Who the fuck needs a title.

I used to write a lot. But I feel like I cant write anymore. I’m trying, I’m trying, but I have no fucking ideas. I don’t get inspired. I watch anime and play video games and think how the fuck did anyone come up with this? I’m frustrated with my life and my long distance relationship. Hes not doing anything wrong things are just routine and I’m tired of it. My mom died in october 2015 and I feel like the world has lost color and meaning. I’m tired of my life. I suffer from depression and borderline personality disorder. I haven’t been taking my meds. This is all over the place. I feel ugly and I’ve been gaining weight. The simplest tasks make me want to cry.

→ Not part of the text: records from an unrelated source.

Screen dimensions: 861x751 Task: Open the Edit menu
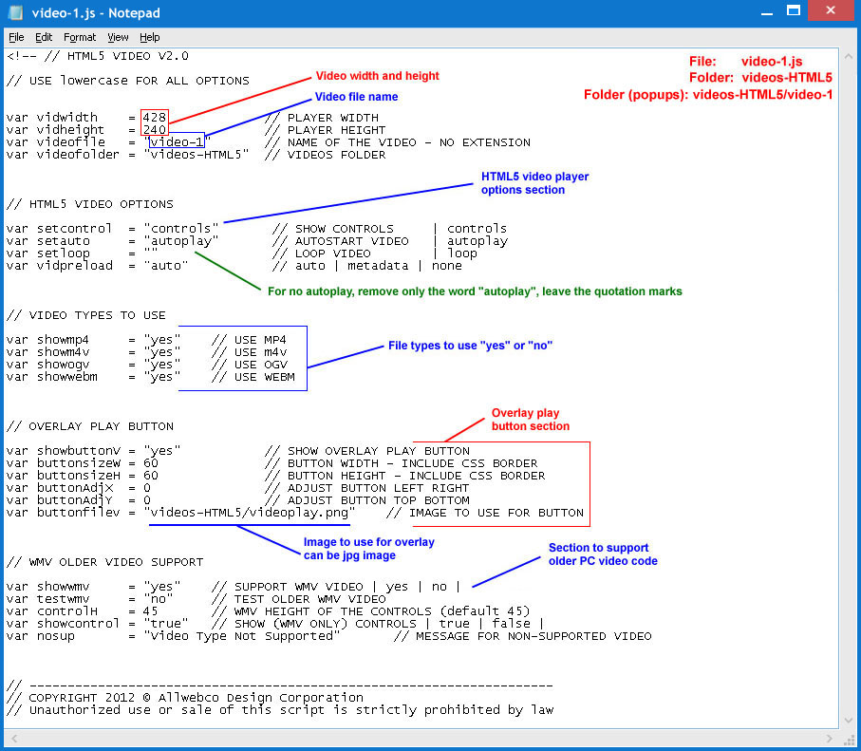click(44, 37)
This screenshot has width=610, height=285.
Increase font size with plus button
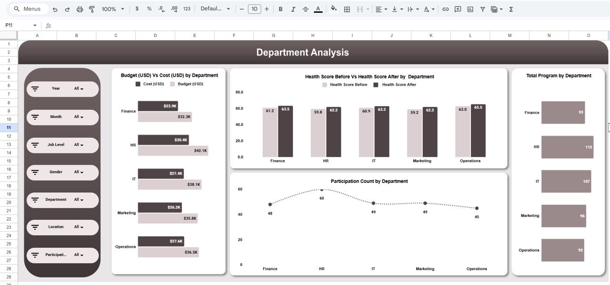point(266,9)
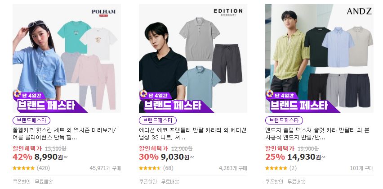Click 쿠폰할인 label under POLHAM item

click(22, 182)
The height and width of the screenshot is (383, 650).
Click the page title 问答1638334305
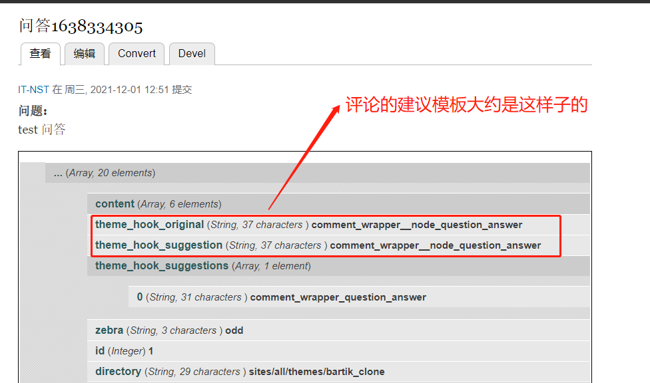click(x=81, y=27)
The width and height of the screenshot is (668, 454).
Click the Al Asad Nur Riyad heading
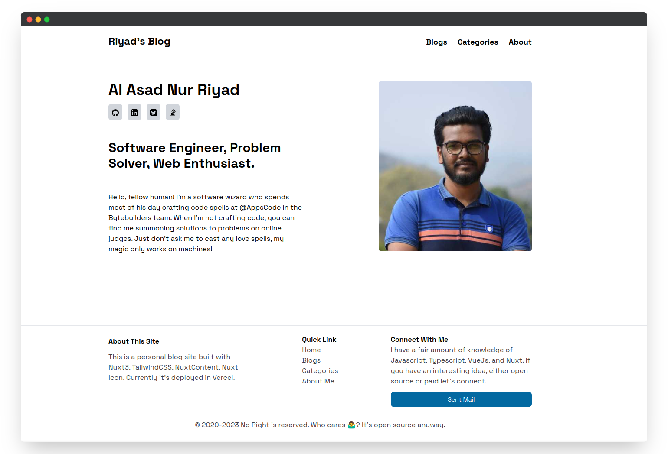coord(174,90)
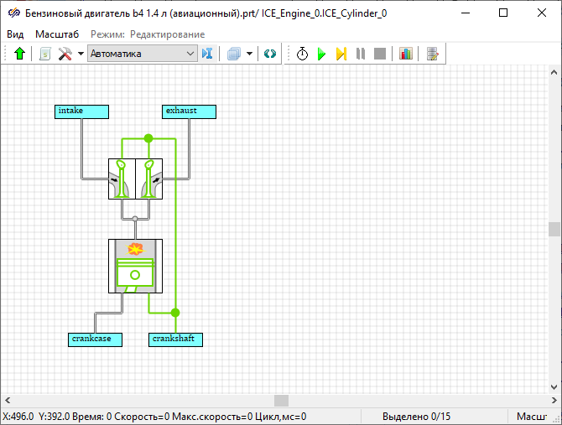Select the hammer and wrench tools icon

tap(65, 54)
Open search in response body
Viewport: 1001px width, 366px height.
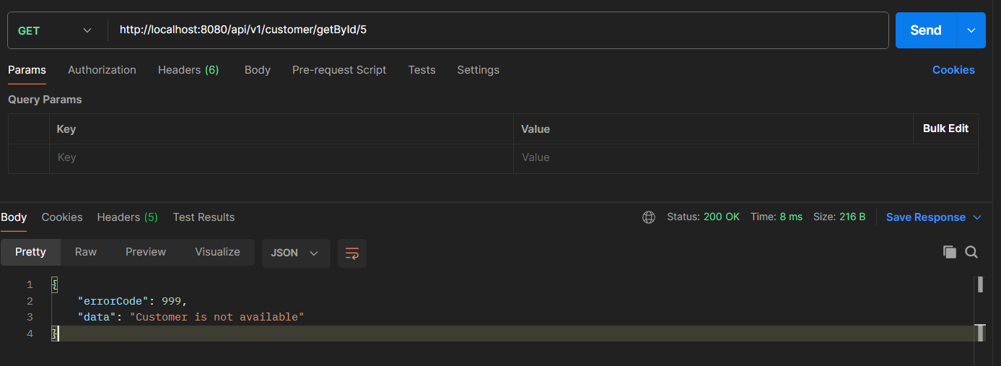971,252
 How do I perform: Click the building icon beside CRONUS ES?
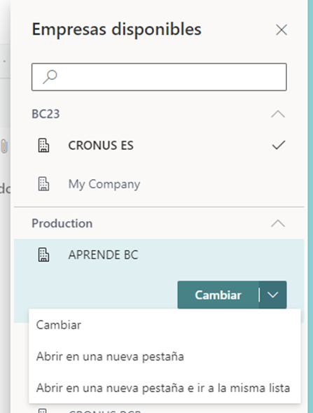tap(43, 146)
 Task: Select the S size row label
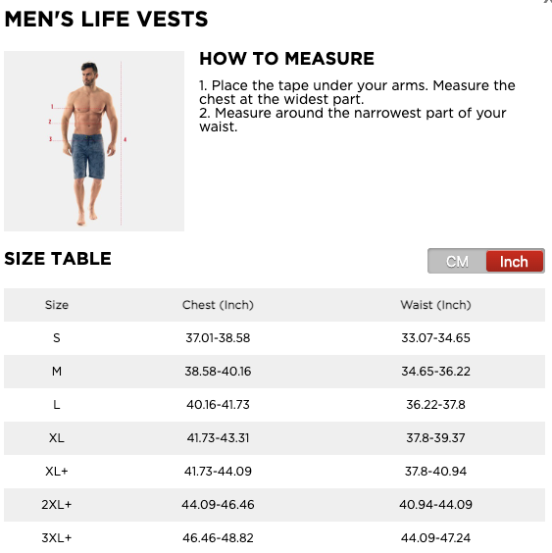(x=57, y=338)
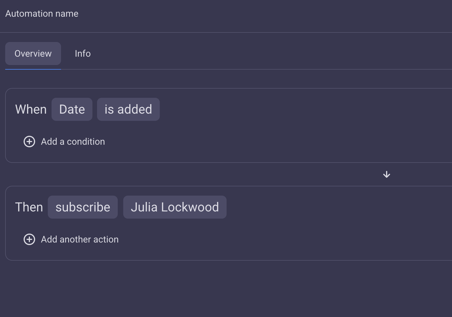452x317 pixels.
Task: Click the divider line under Automation name
Action: (x=226, y=32)
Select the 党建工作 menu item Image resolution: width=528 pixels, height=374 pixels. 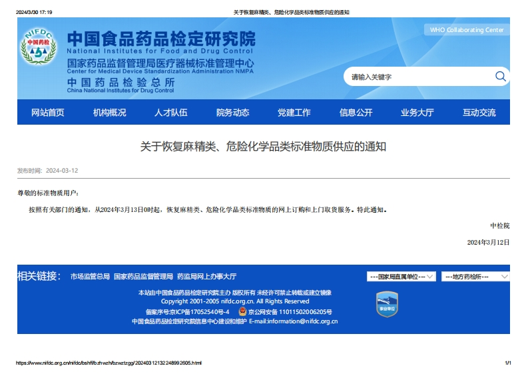tap(294, 113)
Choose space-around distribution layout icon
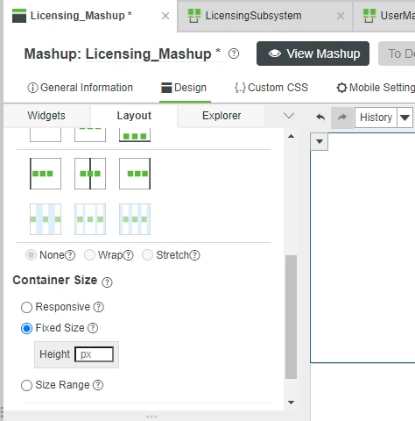The height and width of the screenshot is (421, 415). click(x=90, y=219)
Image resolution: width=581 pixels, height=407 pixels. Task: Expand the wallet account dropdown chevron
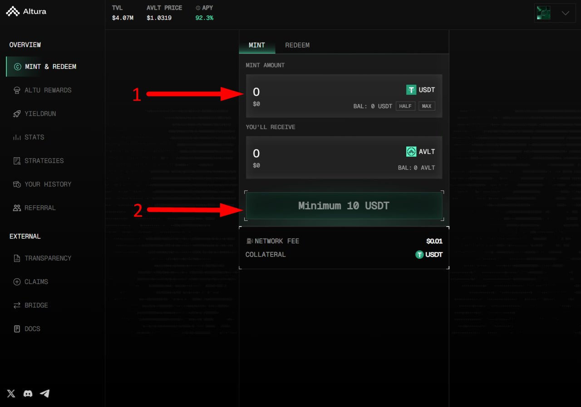(x=565, y=13)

Like getting out of bed. hopefully my entries will lighten up. I just need to write my thoughts somewhere.  I’m typing this as my boyfriend skypes me. I’m just angry and sad at the same time. I want to die but I dont have balls to commit suicide. It’s not a courageous thing. But you have to have enough will power and I don’t. I’m angry, I’m so fucking angry.

One thought on “Who the fuck needs a title.”

  1. I just read your other entry, “Shitty Person”. I like the way you write, so I decided to look at your other stuff. I hope you don’t mind my interjection and that I clarified sufficiently.
    I didn’t realize when I was reading the other one that you had BPD. I just thought to myself, “Damn, that sounds familiar.” My girlfriend of two years has BPD. And I guess not the same set of issues, but in effect, its pretty close. I wish I could explain everything to you but I don’t know if you would want that or not. Anyways, I like you. Not just your writing, but you.